### PASSAGE
Headquarters and Headquarters Company
12th Combat Aviation Brigade
U.S. Army Garrison Ansbach, Germany

As a young Soldier, I was excited about working in aviation. I was immediately responsible for protecting the lives of everyone who entered and operated my “bird,” as well as maintaining the aircraft when it was not in flight.

In the Army, military personnel are Soldiers first; in aviation, crew chiefs are Soldiers committed to safety first. As a newbie, I never accomplished tasks or missions without an NCO overseeing my work. Fortunately, I had an NCO who taught me what right looks like and ensured I followed all safety practices while performing my duties. I’ve always looked up to my NCOs and leaders. Early in my career, I set a goal to one day become an influential NCO who holds the line and enforces the standards.

### RECORDED DATA
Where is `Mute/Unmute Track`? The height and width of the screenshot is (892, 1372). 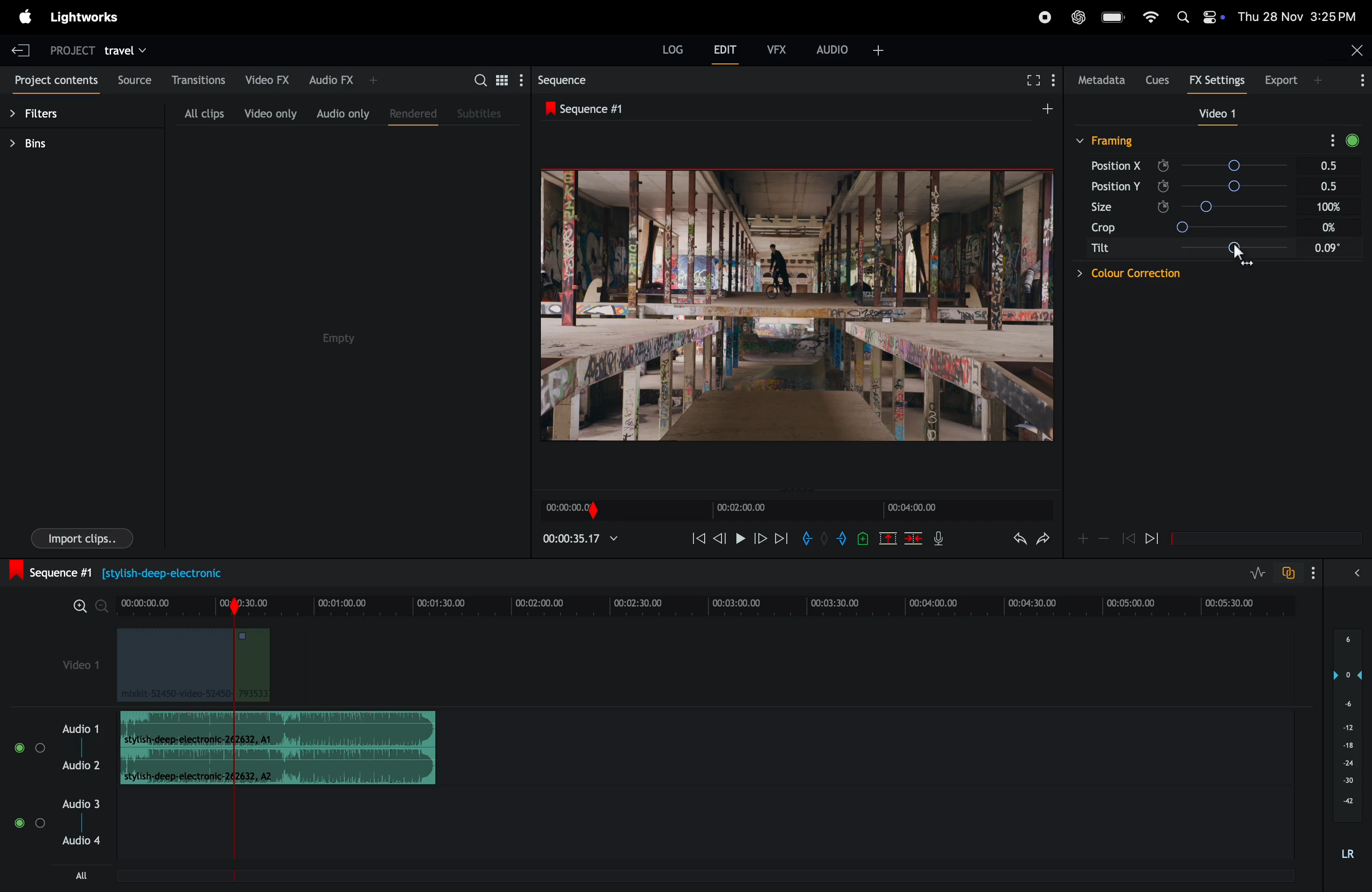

### WHAT IS ASKED
1: Summarize the passage about working in aviation in two sentences.
2: Reproduce the passage about working in aviation from "As a young Soldier, I" up to and including "not in flight.".
3: Write what comes next in the passage about working in aviation, picking up after its final sentence.

### SOLVED PROBLEMS
1: As a young Soldier, the writer was excited to work in aviation and was responsible for protecting everyone who entered and operated the aircraft and for maintaining it when it was not in flight. An NCO oversaw the writer's work, taught what right looks like, and ensured all safety practices were followed, and early on the writer set a goal to become an influential NCO who holds the line and enforces the standards.

2:
As a young Soldier, I was excited about working in aviation. I was immediately responsible for protecting the lives of everyone who entered and operated my “bird,” as well as maintaining the aircraft when it was not in flight.

3:
Day-to-day missions bring adventure

As a platoon sergeant assigned to an attack reconnaissance battalion during the 1st Cavalry Division’s deployment to Operation Iraqi Freedom 06-08, I was responsible for the maintenance of nine aircraft and ensuring my Soldiers/crew chiefs performed their jobs properly and safely. The air cav brigade was responsible for all aviation assets and support of the division.

The high operational tempo of our missions took its toll on both man and machine. As a senior NCO, I ensured my Soldiers and aircraft were always ready for the missions. Our crew chiefs conducted scheduled and routine maintenance before and after each mission on 12-hour shifts. I stressed to them that proper maintenance is the key to a safe and successful mission and post-flight inspections are just as important as pre-flights. Aviators and crew chiefs performed these inspections; however, this wasn’t always the case, especially after a six-hour mission. We conducted preventive maintenance checks and services, oil samples and gun inspections on a daily basis due to consecutive and sometimes concurrent missions.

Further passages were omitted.